“Sitting in a cluttered hovel, staring at a screen, writing stuff like this, waiting for nothing, ” he wrote, trying to define it succinctly.
“That is not the definition of insanity,” said his imaginary friend, breathing out loudly through large nostrils.
“Takes one to know one,” he wrote on the screen, where his hulking imaginary friend sulked.
“Enough with the imaginary friends,” said a real friend, but it caught him unawares.
“But, Howie, you’re dead,” he said.
“Sure,” Howie said, the most cheerful dead man you’d ever want to see, “but then again, what do we really know about death? I was sitting at a traffic light in Berkeley, one minute alive as you and me… well, alive as you, anyway, and the next minute.” He snapped his fingers.
“You recall that ragged guy you passed this afternoon lying in the grass? Up by the Allen Pavilion? You paused, watched to see if he was breathing. At first he didn’t seem to be. What did the woman getting out of the car nearby do? She asked you if he was breathing. You said he was. The two of you approached him. She touched a hand to his filthy naked shoulder and shook him when he didn’t answer. You asked him if he needed help after he grunted.”
“Is this a Zen koan?” he asked his dead friend.
“No, it’s a bell of mindfulness. When the woman walked back to the car, satisfied that the dead looking guy was alive and didn’t want help, another woman came up to you. A fat woman with a smart phone in her hand and a kind expression on her round face. She was also concerned about the dirty man in the wife-beater lying face down on the grass. You spoke for a moment and she walked back uptown to let the hospital’s security guard know a man might be expiring a block from the Emergency Room.”

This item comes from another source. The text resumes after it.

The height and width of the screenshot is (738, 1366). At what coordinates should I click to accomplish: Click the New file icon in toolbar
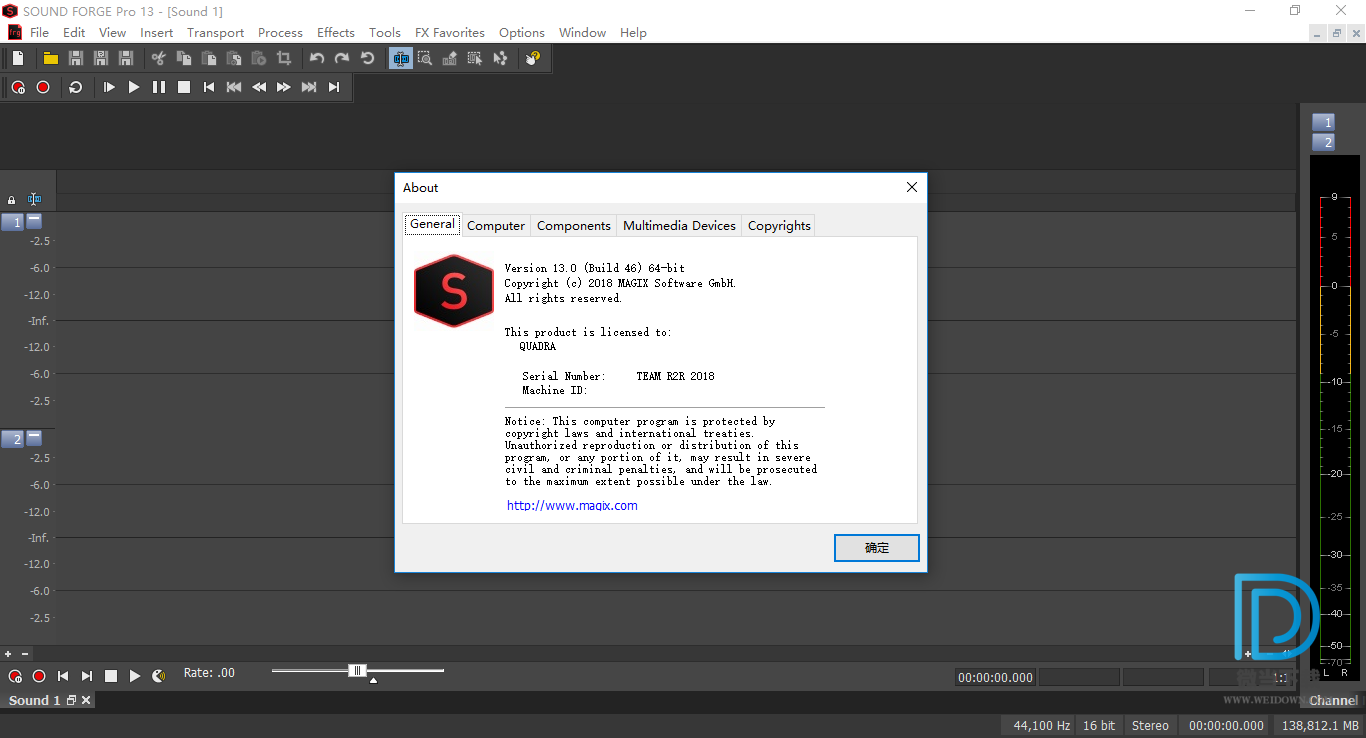coord(18,59)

“A bell of mindfulness,” he mused.
“Yes,” Howie said. “there’s nothing to be gained by defining insanity. Most people would qualify, by one definition or another. You have a heart, and a conscience, and you don’t know what the hell you’re doing and you don’t know how to proceed, or how to put your head down against the wind, and you tend to lose faith. That doesn’t add up to insane, in my book.”
“A bell of mindfulness,” he mused, smiled at his dead friend, put on a white shirt, a pair of shorts, his helmet, shouldered the Chinese-made Schwinn and headed down the stairs to the avenue to do his laps up and back in the faintly cooled summer night. The bell of mindfulness sounded faintly as he went.